1. HABERLER

  2. RÖPORTAJLAR

  3. "Tarihi İpek Yolu Yeniden Canlandırıldı"
"Tarihi İpek Yolu Yeniden Canlandırıldı"

"Tarihi İpek Yolu Yeniden Canlandırıldı"

Uluslararası taşımacılığın geliştirilmesi yoluyla; Karadeniz, Kafkaslar ve Orta Asya'da politik...

A+A-

Erdem DİREKLER - TRACECA Türkiye Ulusal Sekreteri

Uluslararası taşımacılığın geliştirilmesi yoluyla; Karadeniz, Kafkaslar ve Orta Asya'da politik ve ekonomik kalkınmanın desteklenmesini amaçlayan devletlerarası iddialı bir program olarak hayata geçirilen TRACECA Programı, her ne kadar Avrupa Birliği’nin (AB) Eski Sovyetler Birliği ülkelerinin oluşturduğu bağımsız devletlere (BDT) yönelik politikasının temel taşlarından biri olsa da, ülkemiz açısından da önemli fırsatlar sunuyor. Ülkemizin, tarihi İpek Yolu güzergahında stratejik ve coğrafi konumu itibarıyla, iki kıta arasında köprü görevi görmesi, Türkiye’nin program dahilindeki ülkeler arasında önemini daha da artırmaktadır. Programın, ilk girişimlerden bu yana serencamını, Türkiye’nin program içerisindeki konumunu ve projelerini, TRACECA Türkiye Ulusal Sekreteri Erdem Direkler ile konuştuk.

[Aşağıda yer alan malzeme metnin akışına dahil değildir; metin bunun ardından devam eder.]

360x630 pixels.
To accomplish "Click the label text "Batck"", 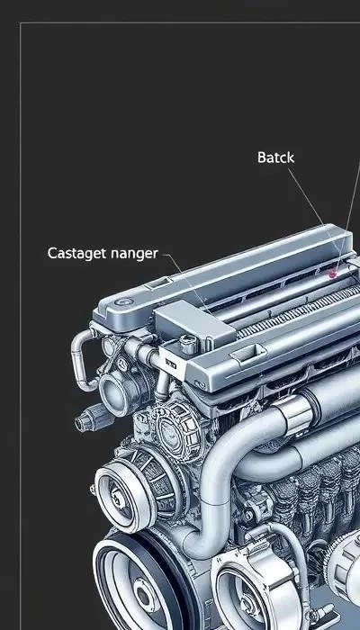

Öncelikle TRACECA Ulusal Sekreteri göreviniz hayırlı olsun. Sizi biraz tanıyabilir miyiz?

2012 yılı Kasım ayında TRACECA Ulusal Sekreteri görevini, bu görevi yıllardır başarı ile sürdüren Dr. Barış Tozar’dan devraldım. 1990 yılında ODTÜ Siyaset Bilimi ve Kamu Yönetimi bölümünden mezun olduğumdan bu yana, 22 yıldır Ulaştırma, Denizcilik ve Haberleşme Bakanlığında görev yapmaktayım. Avrupa Birliği Uzmanı olarak göreve başladığım Bakanlığımızda; Savunma Sekreterliğinde NATO İlişkiler Koordinatörü, Kara Ulaştırması Genel Müdürlüğünde Daire Başkanlığı, ECMT-ITF, UN-ECE, UN-ESCAP, D-8, OECD, Karadeniz Ekonomik İşbirliği Teşkilatı (KEİ-BSEC), Ekonomik İşbirliği Teşkilatı (EİT-ECO) gibi birçok uluslararası ve bölgesel kuruluşların ulaştırma konularının koordinatörlüğünü yaptım. Ayrıca 2004-2012 yılları arasında Dış İlişkiler Dairesi Başkanlığını görevini yürüttüm. Halen 2012 yılında Bakanlığımızın yeniden yapılandırılması ile oluşturan Dış İlişkiler ve Avrupa Birliği Genel Müdürlüğünde Genel Müdür Yardımcısı görevini yürütmekteyim. Yani ulaştırma alanında uluslararası bağlantılar/koridorlar anlamında resmin bütününü görme imkânım olduğundan, bu tecrübemin TRACECA’ya ve özellikle ülkemizin TRACECA’daki konumuna önemli katkılar sağlayacağını düşünmekteyim.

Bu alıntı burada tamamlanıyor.